RADT-20. HISTOPATHOLOGIC FINDINGS IN MALIGNANT PERIPHERAL NERVE SHEATH TUMOR ARE BOTH PROGNOSTIC FOR OVERALL SURVIVAL AND PREDICTIVE FOR RESPONSE TO RADIATION THERAPY

Abstract

BACKGROUND

Malignant peripheral nerve sheath tumor (MPNST) is an aggressive neoplasm associated with neurofibromatosis type 1 (NF1). Despite multimodal therapy, clinical outcomes remain poor. To elucidate markers of MPNST treatment response, we retrospectively reviewed the medical records of MPNST patients at a single institution and performed histopathological and immunohistochemical (IHC) analysis for predictive and prognostic features.

METHODS

We identified 54 consecutive patients treated at University of California San Francisco between 1990 and 2018 that met diagnostic criteria for MPNST on pathologic review with sufficient tissue available for histology and immunohistochemistry (IHC) assays. IHC was performed for Ki-67, EGFR, p53, H3K27me3, neurofibromin, S100, p75NTR, SOX10, p16, and SOX2. Overall survival (OS), metastasis free survival (MFS), and locoregional failure free rate (LFFR), were estimated using the Kaplan-Meier method.
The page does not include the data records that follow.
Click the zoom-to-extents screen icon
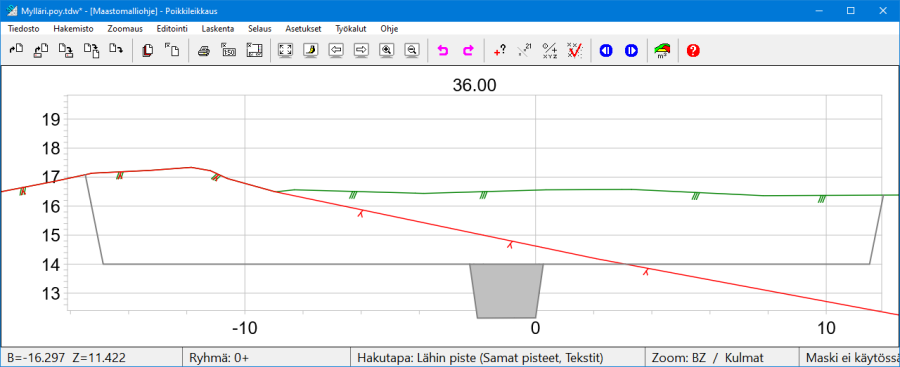The image size is (900, 367). pyautogui.click(x=285, y=51)
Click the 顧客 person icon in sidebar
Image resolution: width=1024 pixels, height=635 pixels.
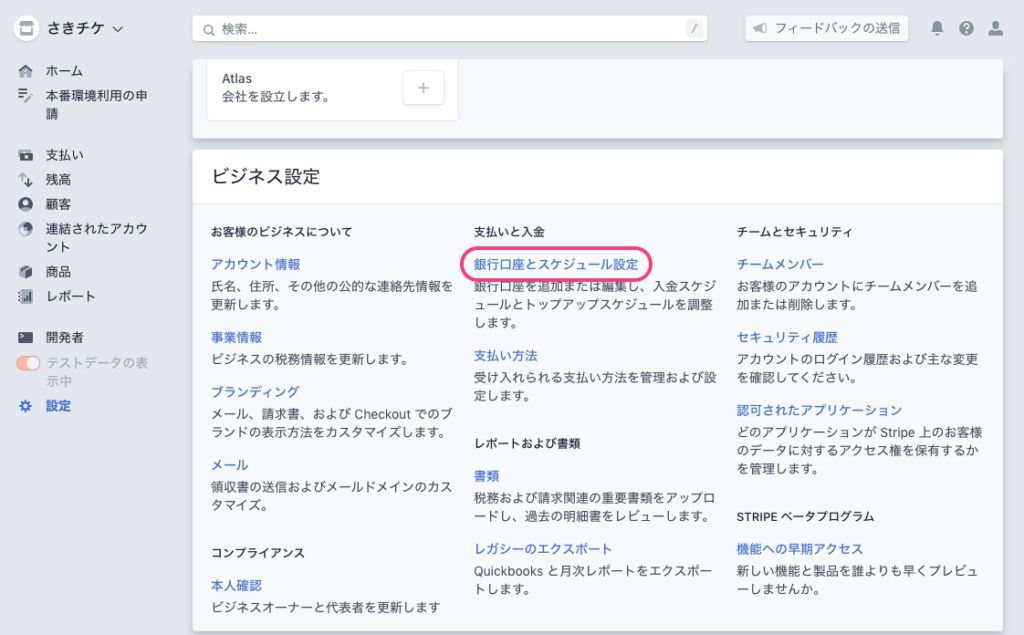click(x=26, y=204)
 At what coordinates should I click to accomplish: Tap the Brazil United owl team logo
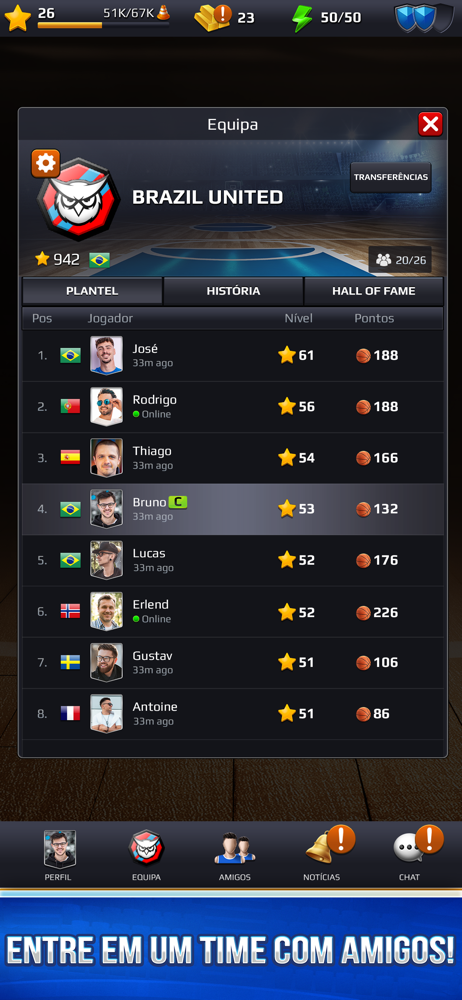point(78,199)
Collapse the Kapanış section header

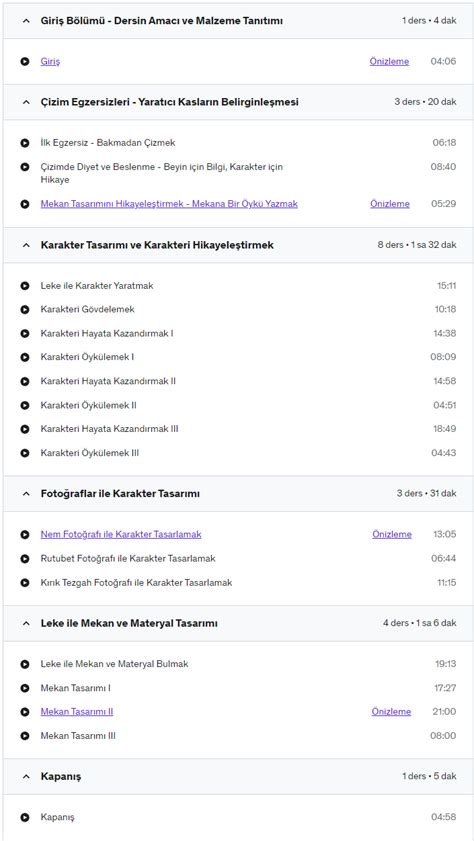click(26, 777)
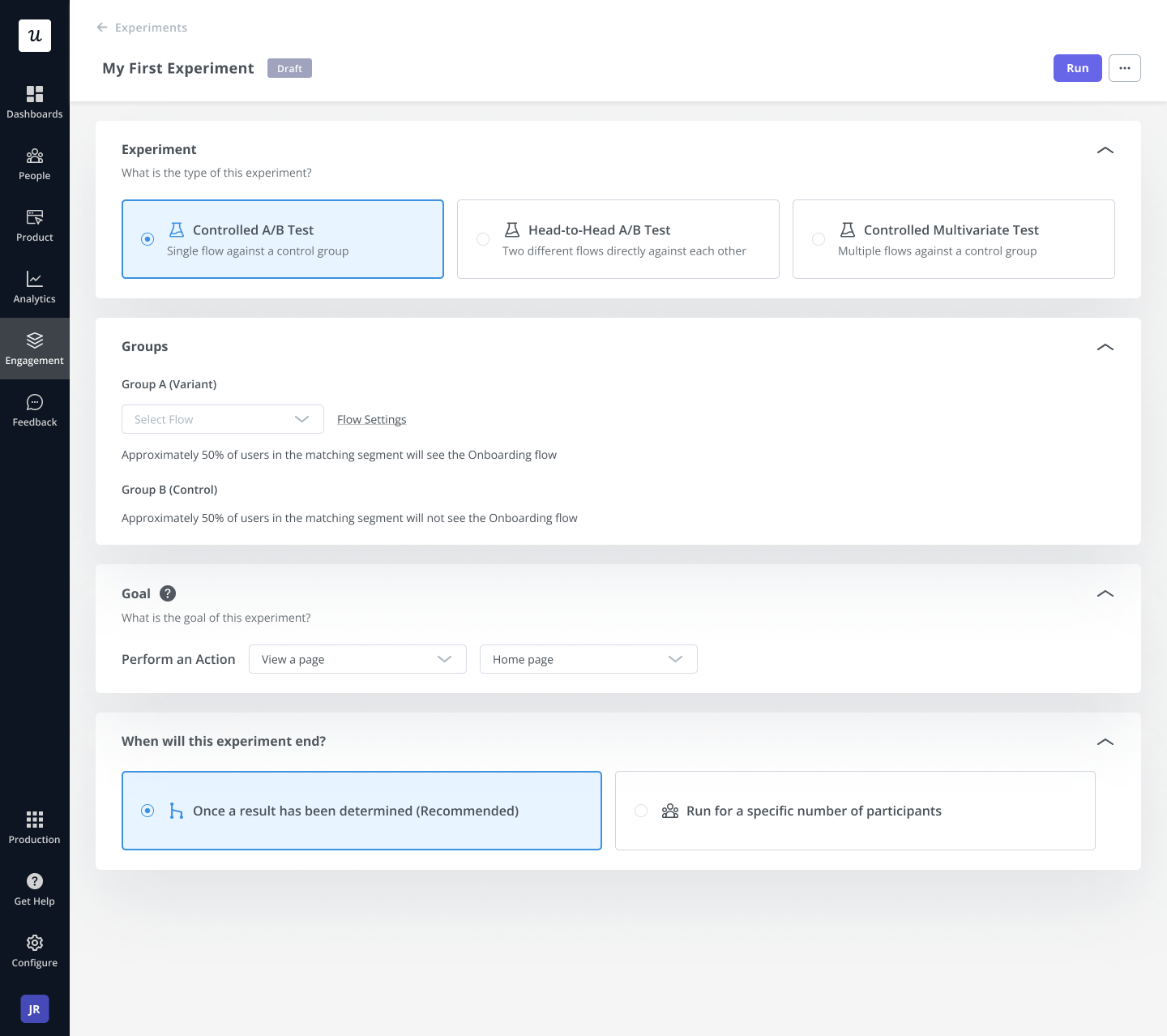
Task: Click the JR avatar at the bottom
Action: tap(34, 1009)
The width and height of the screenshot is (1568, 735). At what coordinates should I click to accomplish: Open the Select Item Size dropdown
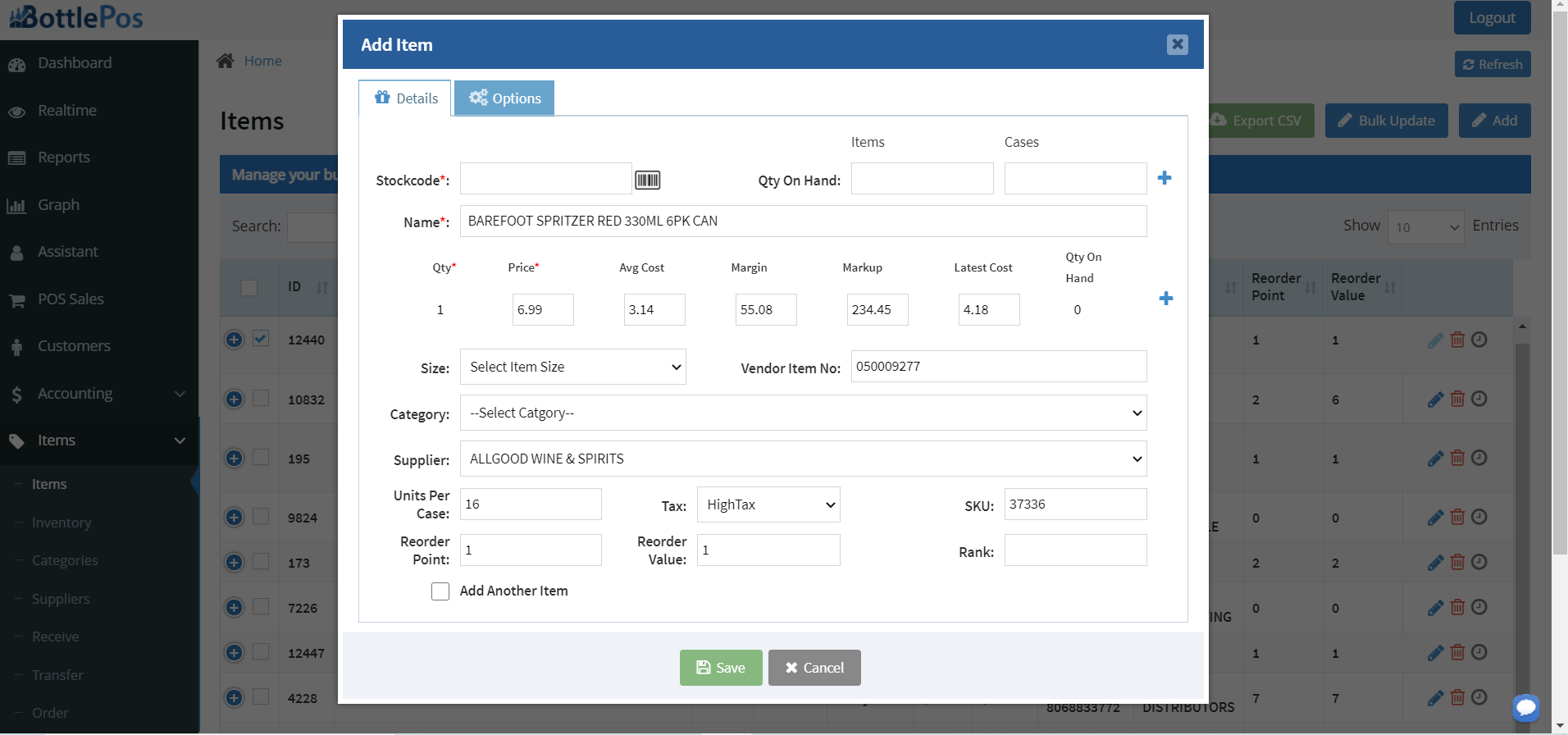[572, 367]
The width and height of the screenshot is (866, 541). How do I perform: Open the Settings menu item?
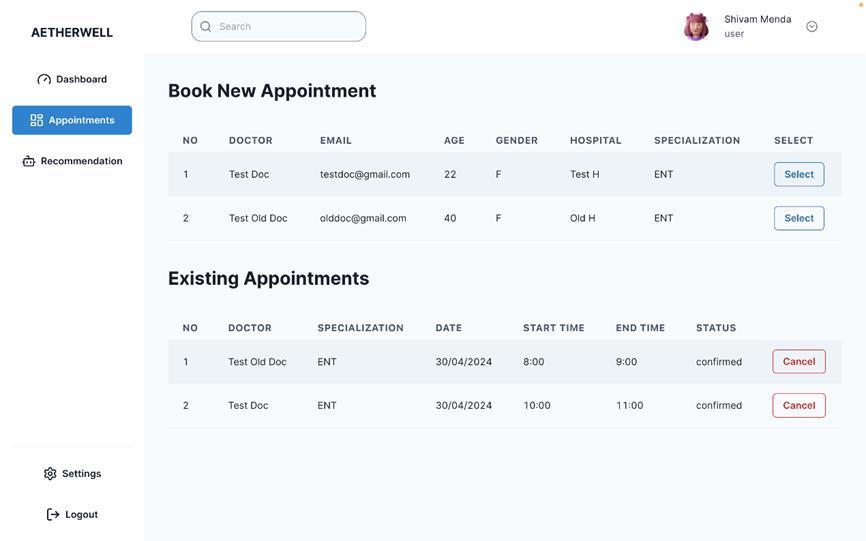point(81,474)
Log-rank test, Cox Proportional Hazards regression, and hierarchical clustering were performed in R.

RESULTS

With a median follow up of 19.2 months, the 5-year OS, MFS, and LFFR were 58%, 68%, and 66%, respectively, with no significant differences between NF1 associated (n=32) and sporadic tumors (n=22). Radiation therapy significantly improved 5-year LFFR (80% versus 49%, p=0.05), but not OS or MFS. Tumor grade was associated with worse OS by Fédération Nationale des Centres de Lutte Contre Le Cancer (FNCLCC) grading (p=0.02). Furthermore, elevated Ki-67 index was associated with worse 5-year OS (39% versus 73% for Ki-67 index ³ 60 and Ki-67 index < 60, p=0.01). Finally, hierarchical clustering of IHC data identified a predictive signature defined by elevated Ki-67 and EGFR expression associated with improved responses to radiation therapy (5-year OS 86% versus 10%, p=0.004).

CONCLUSIONS

Our data provide insights into the diagnosis and treatment of MPNST. Additional investigation is needed to understand the biologic mechanisms and generalizability of the signatures uncovered in our analysis.